Information supplied:
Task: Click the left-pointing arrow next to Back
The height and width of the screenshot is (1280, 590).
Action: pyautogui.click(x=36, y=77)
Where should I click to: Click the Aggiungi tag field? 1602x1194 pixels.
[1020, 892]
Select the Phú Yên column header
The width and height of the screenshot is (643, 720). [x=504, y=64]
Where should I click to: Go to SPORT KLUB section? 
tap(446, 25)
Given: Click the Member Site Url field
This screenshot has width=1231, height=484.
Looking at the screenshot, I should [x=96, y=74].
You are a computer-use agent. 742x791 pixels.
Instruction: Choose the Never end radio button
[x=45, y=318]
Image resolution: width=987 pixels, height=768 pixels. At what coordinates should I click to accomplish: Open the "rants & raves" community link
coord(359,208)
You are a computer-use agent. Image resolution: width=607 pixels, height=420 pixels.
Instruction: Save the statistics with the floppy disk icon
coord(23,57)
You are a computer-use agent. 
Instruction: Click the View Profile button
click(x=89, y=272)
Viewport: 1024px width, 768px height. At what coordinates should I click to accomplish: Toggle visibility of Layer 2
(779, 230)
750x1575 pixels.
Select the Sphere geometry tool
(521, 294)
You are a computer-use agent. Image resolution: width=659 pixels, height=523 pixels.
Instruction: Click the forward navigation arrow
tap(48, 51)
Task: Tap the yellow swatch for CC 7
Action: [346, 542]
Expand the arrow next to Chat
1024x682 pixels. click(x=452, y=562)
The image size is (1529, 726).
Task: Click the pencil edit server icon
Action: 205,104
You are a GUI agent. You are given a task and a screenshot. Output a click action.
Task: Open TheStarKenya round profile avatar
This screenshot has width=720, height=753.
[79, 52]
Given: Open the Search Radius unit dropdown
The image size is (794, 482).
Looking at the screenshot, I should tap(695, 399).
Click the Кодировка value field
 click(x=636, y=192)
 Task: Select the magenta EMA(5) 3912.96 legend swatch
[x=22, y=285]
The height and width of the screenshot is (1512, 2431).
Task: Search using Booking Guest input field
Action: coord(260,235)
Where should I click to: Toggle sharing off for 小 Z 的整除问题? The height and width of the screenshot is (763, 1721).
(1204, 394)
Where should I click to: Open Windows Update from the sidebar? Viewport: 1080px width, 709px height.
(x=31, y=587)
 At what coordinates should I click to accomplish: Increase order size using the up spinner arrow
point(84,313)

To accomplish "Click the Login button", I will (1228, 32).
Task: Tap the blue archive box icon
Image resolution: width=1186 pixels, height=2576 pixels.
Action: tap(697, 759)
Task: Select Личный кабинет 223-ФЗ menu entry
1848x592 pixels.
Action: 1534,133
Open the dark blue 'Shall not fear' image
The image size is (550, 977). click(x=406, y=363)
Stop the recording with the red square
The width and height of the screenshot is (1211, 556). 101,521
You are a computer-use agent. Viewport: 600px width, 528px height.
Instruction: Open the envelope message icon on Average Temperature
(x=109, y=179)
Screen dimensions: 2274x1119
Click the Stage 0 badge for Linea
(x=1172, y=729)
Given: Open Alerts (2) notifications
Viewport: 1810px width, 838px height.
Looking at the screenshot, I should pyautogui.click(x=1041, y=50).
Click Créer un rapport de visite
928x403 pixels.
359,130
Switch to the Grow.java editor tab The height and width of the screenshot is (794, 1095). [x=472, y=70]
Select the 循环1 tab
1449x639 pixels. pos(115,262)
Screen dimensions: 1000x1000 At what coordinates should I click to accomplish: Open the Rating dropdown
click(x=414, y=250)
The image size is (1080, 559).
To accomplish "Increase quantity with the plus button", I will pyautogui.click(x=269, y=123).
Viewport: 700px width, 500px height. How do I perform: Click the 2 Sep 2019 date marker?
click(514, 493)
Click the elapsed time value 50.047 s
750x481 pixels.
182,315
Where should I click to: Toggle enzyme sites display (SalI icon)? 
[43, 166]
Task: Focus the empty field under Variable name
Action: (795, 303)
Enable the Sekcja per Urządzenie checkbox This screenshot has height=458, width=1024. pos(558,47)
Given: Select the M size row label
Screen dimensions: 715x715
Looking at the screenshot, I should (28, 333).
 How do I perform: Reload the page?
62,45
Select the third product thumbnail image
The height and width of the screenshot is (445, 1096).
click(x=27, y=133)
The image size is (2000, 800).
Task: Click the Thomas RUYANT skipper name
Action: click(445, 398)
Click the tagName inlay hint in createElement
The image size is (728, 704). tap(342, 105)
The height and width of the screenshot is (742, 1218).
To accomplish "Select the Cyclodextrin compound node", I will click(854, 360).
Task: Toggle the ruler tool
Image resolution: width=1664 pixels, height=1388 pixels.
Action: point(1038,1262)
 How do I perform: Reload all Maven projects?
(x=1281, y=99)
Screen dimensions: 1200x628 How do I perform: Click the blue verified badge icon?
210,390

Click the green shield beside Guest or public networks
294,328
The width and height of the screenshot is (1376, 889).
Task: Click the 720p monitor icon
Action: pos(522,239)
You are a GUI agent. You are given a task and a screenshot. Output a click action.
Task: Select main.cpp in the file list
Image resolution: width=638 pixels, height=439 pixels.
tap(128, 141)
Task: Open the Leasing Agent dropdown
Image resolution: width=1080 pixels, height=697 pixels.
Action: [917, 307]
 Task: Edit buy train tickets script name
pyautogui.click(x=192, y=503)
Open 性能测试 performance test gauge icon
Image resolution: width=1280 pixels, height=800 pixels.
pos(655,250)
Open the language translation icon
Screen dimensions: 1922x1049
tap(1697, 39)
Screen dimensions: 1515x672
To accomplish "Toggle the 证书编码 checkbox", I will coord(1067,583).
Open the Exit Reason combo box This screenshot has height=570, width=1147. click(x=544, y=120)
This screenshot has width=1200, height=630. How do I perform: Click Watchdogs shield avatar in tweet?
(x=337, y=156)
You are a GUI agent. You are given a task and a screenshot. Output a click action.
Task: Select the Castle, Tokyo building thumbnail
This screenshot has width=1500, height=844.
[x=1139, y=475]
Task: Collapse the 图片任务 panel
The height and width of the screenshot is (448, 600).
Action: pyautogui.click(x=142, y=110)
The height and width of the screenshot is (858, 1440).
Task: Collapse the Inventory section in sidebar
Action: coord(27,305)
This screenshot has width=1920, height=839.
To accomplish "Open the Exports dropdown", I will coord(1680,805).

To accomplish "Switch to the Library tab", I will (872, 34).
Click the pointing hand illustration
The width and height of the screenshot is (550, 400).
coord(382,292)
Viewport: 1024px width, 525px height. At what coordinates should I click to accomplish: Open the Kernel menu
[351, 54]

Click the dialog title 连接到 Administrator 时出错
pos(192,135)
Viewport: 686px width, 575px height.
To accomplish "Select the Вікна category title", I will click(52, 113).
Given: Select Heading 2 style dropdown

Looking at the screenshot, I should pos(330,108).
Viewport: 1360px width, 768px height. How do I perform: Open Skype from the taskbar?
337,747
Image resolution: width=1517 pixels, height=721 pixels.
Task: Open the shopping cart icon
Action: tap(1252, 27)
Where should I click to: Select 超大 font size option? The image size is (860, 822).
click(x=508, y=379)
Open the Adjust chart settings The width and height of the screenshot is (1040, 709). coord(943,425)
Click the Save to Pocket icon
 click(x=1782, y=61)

Prompt:
The expected answer is the complete material, restated exactly.

Result below:
Task: Click the left-pointing arrow next to Back
The height and width of the screenshot is (1280, 590).
Action: pyautogui.click(x=36, y=77)
Where should I click to: Click the Aggiungi tag field? 1602x1194 pixels.
[1020, 892]
Select the Phú Yên column header
The width and height of the screenshot is (643, 720). [x=504, y=64]
Where should I click to: Go to SPORT KLUB section? 
tap(446, 25)
Given: Click the Member Site Url field
This screenshot has width=1231, height=484.
Looking at the screenshot, I should [x=96, y=74].
You are a computer-use agent. 742x791 pixels.
Instruction: Choose the Never end radio button
[x=45, y=318]
Image resolution: width=987 pixels, height=768 pixels. At what coordinates should I click to accomplish: Open the "rants & raves" community link
coord(359,208)
You are a computer-use agent. Image resolution: width=607 pixels, height=420 pixels.
Instruction: Save the statistics with the floppy disk icon
coord(23,57)
You are a computer-use agent. 
Instruction: Click the View Profile button
click(x=89, y=272)
Viewport: 1024px width, 768px height. At what coordinates should I click to accomplish: Toggle visibility of Layer 2
(779, 230)
750x1575 pixels.
Select the Sphere geometry tool
(521, 294)
You are a computer-use agent. Image resolution: width=659 pixels, height=523 pixels.
Instruction: Click the forward navigation arrow
tap(48, 51)
Task: Tap the yellow swatch for CC 7
Action: [346, 542]
Expand the arrow next to Chat
1024x682 pixels. click(x=452, y=562)
The image size is (1529, 726).
Task: Click the pencil edit server icon
Action: 205,104
You are a GUI agent. You are given a task and a screenshot. Output a click action.
Task: Open TheStarKenya round profile avatar
This screenshot has width=720, height=753.
[79, 52]
Given: Open the Search Radius unit dropdown
The image size is (794, 482).
Looking at the screenshot, I should tap(695, 399).
Click the Кодировка value field
 click(x=636, y=192)
 Task: Select the magenta EMA(5) 3912.96 legend swatch
[x=22, y=285]
The height and width of the screenshot is (1512, 2431).
Task: Search using Booking Guest input field
Action: coord(260,235)
Where should I click to: Toggle sharing off for 小 Z 的整除问题? The height and width of the screenshot is (763, 1721).
(1204, 394)
Where should I click to: Open Windows Update from the sidebar? Viewport: 1080px width, 709px height.
(x=31, y=587)
 At what coordinates should I click to accomplish: Increase order size using the up spinner arrow
point(84,313)

To accomplish "Click the Login button", I will (1228, 32).
Task: Tap the blue archive box icon
Image resolution: width=1186 pixels, height=2576 pixels.
Action: tap(697, 759)
Task: Select Личный кабинет 223-ФЗ menu entry
1848x592 pixels.
Action: 1534,133
Open the dark blue 'Shall not fear' image
The image size is (550, 977). click(x=406, y=363)
Stop the recording with the red square
The width and height of the screenshot is (1211, 556). 101,521
You are a computer-use agent. Viewport: 600px width, 528px height.
Instruction: Open the envelope message icon on Average Temperature
(x=109, y=179)
Screen dimensions: 2274x1119
Click the Stage 0 badge for Linea
(x=1172, y=729)
Given: Open Alerts (2) notifications
Viewport: 1810px width, 838px height.
Looking at the screenshot, I should pyautogui.click(x=1041, y=50).
Click Créer un rapport de visite
928x403 pixels.
359,130
Switch to the Grow.java editor tab The height and width of the screenshot is (794, 1095). [x=472, y=70]
Select the 循环1 tab
1449x639 pixels. pos(115,262)
Screen dimensions: 1000x1000 At what coordinates should I click to accomplish: Open the Rating dropdown
click(x=414, y=250)
The image size is (1080, 559).
To accomplish "Increase quantity with the plus button", I will pyautogui.click(x=269, y=123).
Viewport: 700px width, 500px height. How do I perform: Click the 2 Sep 2019 date marker?
click(514, 493)
Click the elapsed time value 50.047 s
750x481 pixels.
182,315
Where should I click to: Toggle enzyme sites display (SalI icon)? 
[43, 166]
Task: Focus the empty field under Variable name
Action: (795, 303)
Enable the Sekcja per Urządzenie checkbox This screenshot has height=458, width=1024. pos(558,47)
Given: Select the M size row label
Screen dimensions: 715x715
Looking at the screenshot, I should (28, 333).
 How do I perform: Reload the page?
62,45
Select the third product thumbnail image
The height and width of the screenshot is (445, 1096).
click(x=27, y=133)
The image size is (2000, 800).
Task: Click the Thomas RUYANT skipper name
Action: click(445, 398)
Click the tagName inlay hint in createElement
The image size is (728, 704). tap(342, 105)
The height and width of the screenshot is (742, 1218).
To accomplish "Select the Cyclodextrin compound node", I will click(854, 360).
Task: Toggle the ruler tool
Image resolution: width=1664 pixels, height=1388 pixels.
Action: point(1038,1262)
 How do I perform: Reload all Maven projects?
(x=1281, y=99)
Screen dimensions: 1200x628 How do I perform: Click the blue verified badge icon?
210,390

Click the green shield beside Guest or public networks
294,328
The width and height of the screenshot is (1376, 889).
Task: Click the 720p monitor icon
Action: pos(522,239)
You are a GUI agent. You are given a task and a screenshot. Output a click action.
Task: Select main.cpp in the file list
Image resolution: width=638 pixels, height=439 pixels.
tap(128, 141)
Task: Open the Leasing Agent dropdown
Image resolution: width=1080 pixels, height=697 pixels.
Action: [917, 307]
 Task: Edit buy train tickets script name
pyautogui.click(x=192, y=503)
Open 性能测试 performance test gauge icon
Image resolution: width=1280 pixels, height=800 pixels.
pos(655,250)
Open the language translation icon
Screen dimensions: 1922x1049
tap(1697, 39)
Screen dimensions: 1515x672
To accomplish "Toggle the 证书编码 checkbox", I will coord(1067,583).
Open the Exit Reason combo box This screenshot has height=570, width=1147. click(x=544, y=120)
This screenshot has width=1200, height=630. How do I perform: Click Watchdogs shield avatar in tweet?
(x=337, y=156)
You are a GUI agent. You are given a task and a screenshot. Output a click action.
Task: Select the Castle, Tokyo building thumbnail
This screenshot has width=1500, height=844.
[x=1139, y=475]
Task: Collapse the 图片任务 panel
The height and width of the screenshot is (448, 600).
Action: pyautogui.click(x=142, y=110)
The height and width of the screenshot is (858, 1440).
Task: Collapse the Inventory section in sidebar
Action: coord(27,305)
This screenshot has width=1920, height=839.
To accomplish "Open the Exports dropdown", I will coord(1680,805).

To accomplish "Switch to the Library tab", I will (872, 34).
Click the pointing hand illustration
The width and height of the screenshot is (550, 400).
coord(382,292)
Viewport: 1024px width, 525px height. At what coordinates should I click to accomplish: Open the Kernel menu
[351, 54]

Click the dialog title 连接到 Administrator 时出错
pos(192,135)
Viewport: 686px width, 575px height.
To accomplish "Select the Вікна category title", I will click(52, 113).
Given: Select Heading 2 style dropdown

Looking at the screenshot, I should pos(330,108).
Viewport: 1360px width, 768px height. How do I perform: Open Skype from the taskbar?
337,747
Image resolution: width=1517 pixels, height=721 pixels.
Task: Open the shopping cart icon
Action: tap(1252, 27)
Where should I click to: Select 超大 font size option? The image size is (860, 822).
click(x=508, y=379)
Open the Adjust chart settings The width and height of the screenshot is (1040, 709). coord(943,425)
Click the Save to Pocket icon
 click(x=1782, y=61)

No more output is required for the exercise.